Minutes before his data privacy class was set to start Wednesday night, Peter Swire was on a conference call with national security officials.

He was getting a heads up on which of 46 recommendations President Obama would adopt Friday to curtail various controversial practices of the National Security Agency. Swire, a professor at Georgia Tech, is one of the people who authored those recommendations, one of five experts the White House recruited to sort out the mess leaker Edward Snowden left in his wake.

The enormity of the issues at stake — personal privacy vs. national security — shows in the bags beneath Swire’s eyes. You can hear the stress in his tone, how impatient he is, at times, when he’s not the one talking.

His time is precious, his knowledge of the intersection of public policy and information technology virtually unmatched. Obama is the second president he’s advised. The first was Clinton, who made him the nation’s first chief counselor for in the executive office.

Why is this stuff so hard? Swire, 55, asked rhetorically in a 45-minute interview with The Atlanta Journal-Constitution Thursday morning, conducted at the Starbucks attached to the Barnes & Noble @ Georgia Tech bookstore.

“It’s very hard to weigh national security (and) civil liberties,” he said in reply to his own query.

Swire lives at the epicenter of the conflict. He’s done work for government security agencies and served on advisory boards for Silicon Valley giants such as Google, IBM, Intel and Microsoft

“I have friends at the Electronic Freedom Foundation and the NSA,” he said. “We lead very complicated lives.”

The issue is exacerbated because the subject at hand is the Internet, he said.

Understand, the same network we all use to surf the web is the same one being used by the NSA to catch potential terrorists plotting the next Sept. 11.
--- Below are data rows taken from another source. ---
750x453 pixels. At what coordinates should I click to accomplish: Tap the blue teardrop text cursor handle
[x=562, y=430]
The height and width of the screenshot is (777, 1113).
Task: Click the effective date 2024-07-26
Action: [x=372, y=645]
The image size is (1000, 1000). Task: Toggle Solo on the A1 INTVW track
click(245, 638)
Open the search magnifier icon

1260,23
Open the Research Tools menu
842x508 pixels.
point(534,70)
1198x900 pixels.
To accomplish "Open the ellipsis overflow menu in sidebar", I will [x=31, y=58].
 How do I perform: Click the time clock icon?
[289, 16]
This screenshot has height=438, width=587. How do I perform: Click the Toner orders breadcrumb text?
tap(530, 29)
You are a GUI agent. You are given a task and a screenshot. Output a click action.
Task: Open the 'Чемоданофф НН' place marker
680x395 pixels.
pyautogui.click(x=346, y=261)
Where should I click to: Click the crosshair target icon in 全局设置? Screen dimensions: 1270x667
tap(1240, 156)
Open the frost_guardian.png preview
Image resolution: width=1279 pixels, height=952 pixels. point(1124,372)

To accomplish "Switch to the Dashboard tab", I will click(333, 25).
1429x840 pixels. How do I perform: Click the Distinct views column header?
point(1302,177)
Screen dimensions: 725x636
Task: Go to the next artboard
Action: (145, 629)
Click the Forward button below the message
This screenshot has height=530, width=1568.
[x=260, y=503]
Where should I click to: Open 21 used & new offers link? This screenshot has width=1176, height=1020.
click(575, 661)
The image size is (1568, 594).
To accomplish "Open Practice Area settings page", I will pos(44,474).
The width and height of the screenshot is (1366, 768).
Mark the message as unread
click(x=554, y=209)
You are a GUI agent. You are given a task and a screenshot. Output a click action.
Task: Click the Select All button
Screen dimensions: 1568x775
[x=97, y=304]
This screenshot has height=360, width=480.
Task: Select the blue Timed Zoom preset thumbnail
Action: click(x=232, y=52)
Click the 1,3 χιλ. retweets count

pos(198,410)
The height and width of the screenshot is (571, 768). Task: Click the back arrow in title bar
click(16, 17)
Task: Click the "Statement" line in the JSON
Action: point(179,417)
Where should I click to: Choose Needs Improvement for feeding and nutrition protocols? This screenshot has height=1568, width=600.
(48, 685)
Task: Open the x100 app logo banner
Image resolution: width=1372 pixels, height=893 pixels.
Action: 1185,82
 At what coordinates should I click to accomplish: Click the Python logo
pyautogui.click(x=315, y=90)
Swire, a lawyer by trade, was writing about encryption and Internet privacy before companies were allowed to do business on the net.

His wife, Annie Anton, is also an expert on Internet privacy, and is the chair of Georgia Tech’s School of Interactive Computing. They co-teach the data privacy class.

The roughly two dozen students, most of them graduate students, are being trained as developers and security experts to help policy makers understand immensely technical matters.

“These are all arguments that the Supreme Court will have to deal with, and they don’t know what SnapChat is…” Swire remarked at one point during the Wednesday class.

A student blurted out: “And it’s probably for the best.”

The room exploded in laughter.

Next week, after being at the president’s side Friday, Swire will travel to Brussells for a privacy conference. His job there is to assure European officials that the American clandestine agencies aren’t concerned about what regular folks had for breakfast.

By all accounts, he is a patriot. But 2013 was a hell of a year.

In August, when he was first contacted by the White House, Swire was acting as the moderator of an important international “do not track” effort. At stake were the rights of people to control who sees their browser histories.

He decided to resign that post.

He had also just begun teaching at Georgia Tech, having recently left a gig teaching law at Ohio State University. But he had to drop his class load for the fall.

Swire spent the next several months shuttling between Atlanta and Washington. When he was here, he worked in a special, secure room on 10th Street, called a SCIF (sensitive compartmented information facility), designed to protect communication between Georgia Tech employees and governments or businesses.

The five-member panel Obama created was called the Review Group on Intelligence and Communications Technologies. Its other members were a former chief counter-terrorism adviser on the National Security Council, the former deputy director of the CIA, the former dean the University of Chicago Law School who hired the president as a professor, and the person who advised the president on regulatory issues until 2012.

The group released its findings in December — to mixed reviews.

Silicon Valley found some of the recommendations for curbing the NSA’s activities too weak. The intelligence community found some of them unduly burdensome.

The panel said the president should curtail the NSA’s collection of meta-data on phone calls (who you call, and who calls you). It said that data should remain with private telecommunications companies, who should store it and release it to the intelligence community when requested.

Another recommendation called for more transparency around National Security Letters. That highly secretive system, made legal by the Patriot Act, requires private businesses to give up phone, email and financial records sought by agencies such as the FBI.

The panel also recommended certain rules to govern the conduct of cyber warfare.

Leading up to the president’s remarks Friday, there was speculation in the mainstream press that the key recommendations would not be adopted. Swire made it clear that he wasn’t saying.

As the interview drew to a close, he grabbed his things and headed out the door — momentarily forgetting his sport coat on the back of the chair.

Returning to retrieve it, he confessed: “I’m not too good with physical security.”